Zarnas might not be a household name, but he's been cooking around town at noteworthy establishments for nearly 20 years. During half of those years he's been quietly plotting his own project, he says, with his attention ever increasingly focused on the Hingetown area of Ohio City.
"I've been pursuing this specific neighborhood for years," he explains. "I almost ended up in the Larder space, but that didn't pan out."
Instead, he landed about 250 feet away. While modest in square-footage, the restaurant features 16-foot ceilings, which provide plenty of room for ivy vines to clamber up a living wall. A newly installed facade of glass in the form of a garage door introduces tons of natural light. And at the heart of it all is the bar-slash-open kitchen, anchored prominently by a live-fire grill fueled entirely by hardwood. As logs burn in a metal cage at the back of the rig, hot coals tumble out and are raked beneath a variety of grills and griddles that can be adjusted up or down with the spin of a wheel. Diners seated throughout the space will be able see, smell and hear the food as it's being prepared.
"I always assumed that the grill would be the focal point of the restaurant," Zarnas says. "When there's a fire there, I think that's where everyone will be drawn to."

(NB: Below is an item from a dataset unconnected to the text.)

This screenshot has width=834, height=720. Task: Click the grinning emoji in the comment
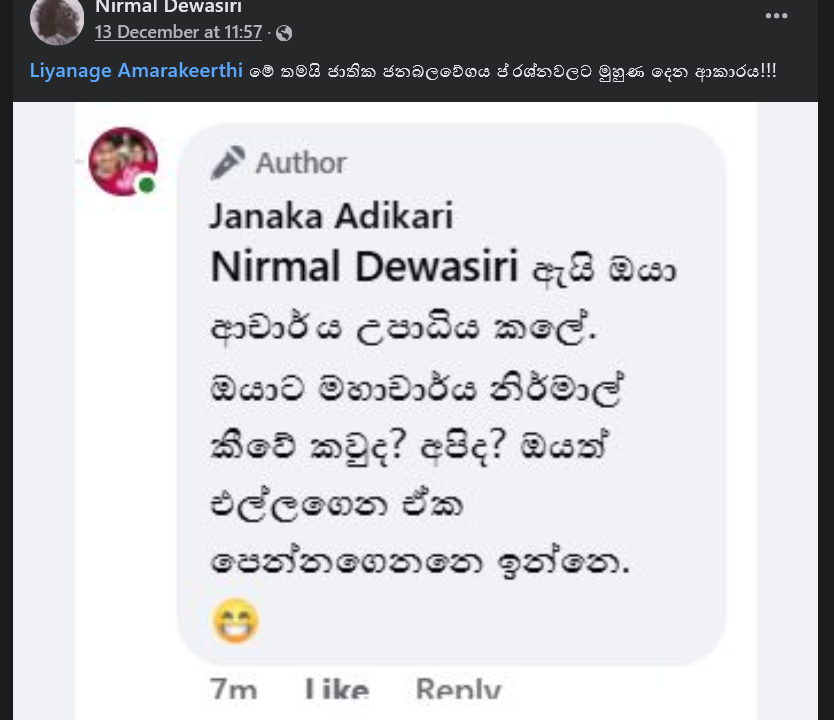click(236, 621)
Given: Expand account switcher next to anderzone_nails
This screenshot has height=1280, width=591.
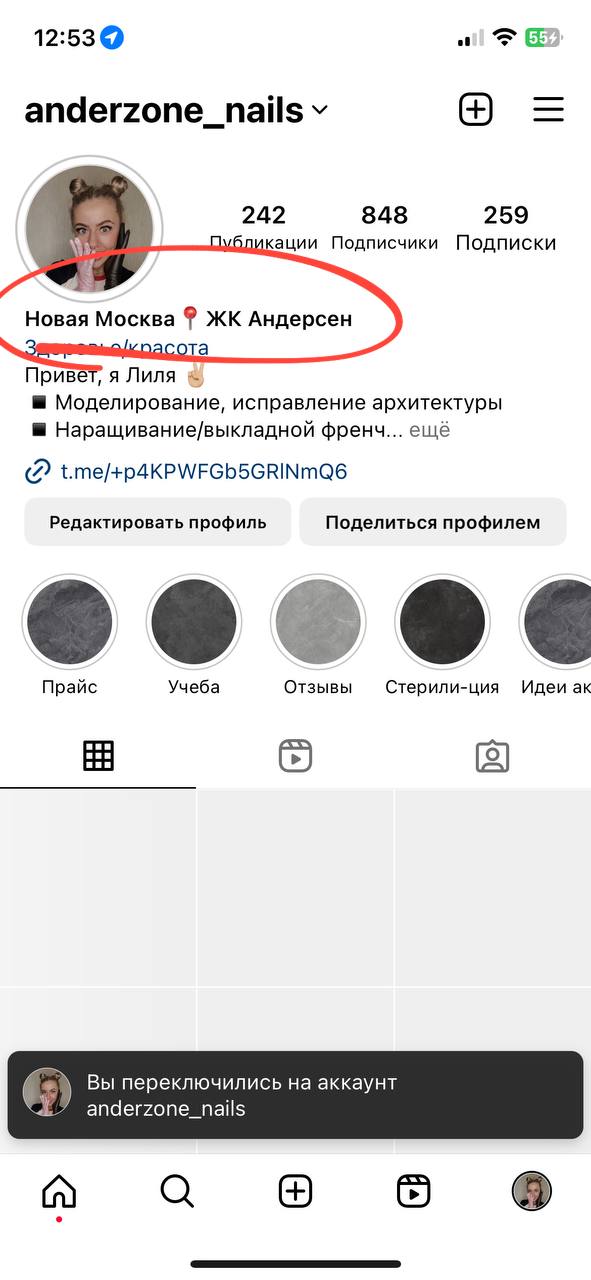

When the doors open in the coming weeks, the restaurant will seat just 33 guests, dining room and bar combined. The menu, too, will be compact, containing about 20 items spread across snacks, small plates, sharable platters, entrees and desserts. The seasonal menus will take inspiration from Mediterranean countries like Spain, France, Italy, Greece and parts of the Middle East.
"We're borrowing from around the region, with nods to the culinary traditions that you would find throughout the Mediterranean," says the chef. "We are mashing a few things together in a way that hopefully is cohesive and that people will appreciate."

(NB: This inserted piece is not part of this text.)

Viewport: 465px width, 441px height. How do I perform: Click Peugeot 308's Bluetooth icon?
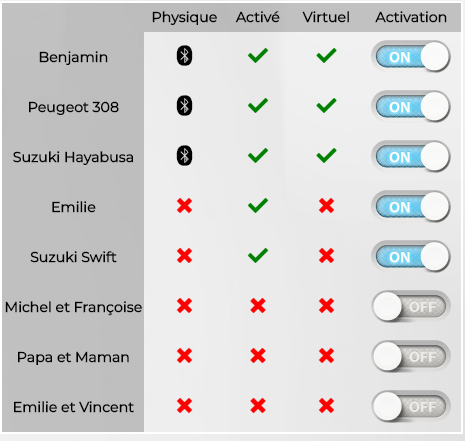point(184,106)
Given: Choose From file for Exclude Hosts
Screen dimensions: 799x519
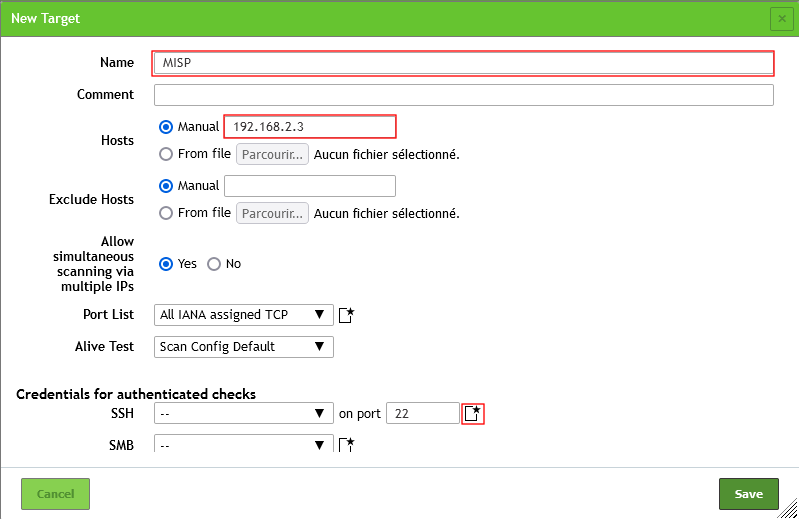Looking at the screenshot, I should click(166, 212).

Starters might include a bowl of olives and kumquats, oysters grilled over wood and capped with melted lardo and sautéed mushrooms, and a gem salad with sauce gribiche and mojama, dry-cured tuna that Zarnas calls "the ham of the ocean." Grilled octopus will be paired with 'nduja; a Moroccan-spiced lamb belly is sweetened with prunes; and a grilled steak is topped with charred eggplant and muhammara, a Middle Eastern spread made with roasted red pepper, walnuts and pomegranate molasses.
To drink there will a limited cocktail menu and 50-bottle wine list with an emphasis on natural wines. Zarnas says that not only do natural wines pair well with the cuisine, the method of production is old-fashioned, straightforward and unpretentious, much like the food he will be cooking. Citing a dearth of quality wine bars between downtown and Detroit Shoreway, the owner believes that Alea will become a destination sought out as much by wine drinkers as it will be by dinner guests.
"There seems to be a lot of interest in a place in this immediate area where you can get a glass of good wine," he says "This is kind of a wine desert."
As for the name, Zarnas says that "alea" means "a gamble" in Latin.
"I've opened restaurants for other people, but this will be the first one that I open for myself," he says. "It's always a roll of the dice."
When it opens in November, Alea will be dinner-only. Weekend brunch likely will be added next spring.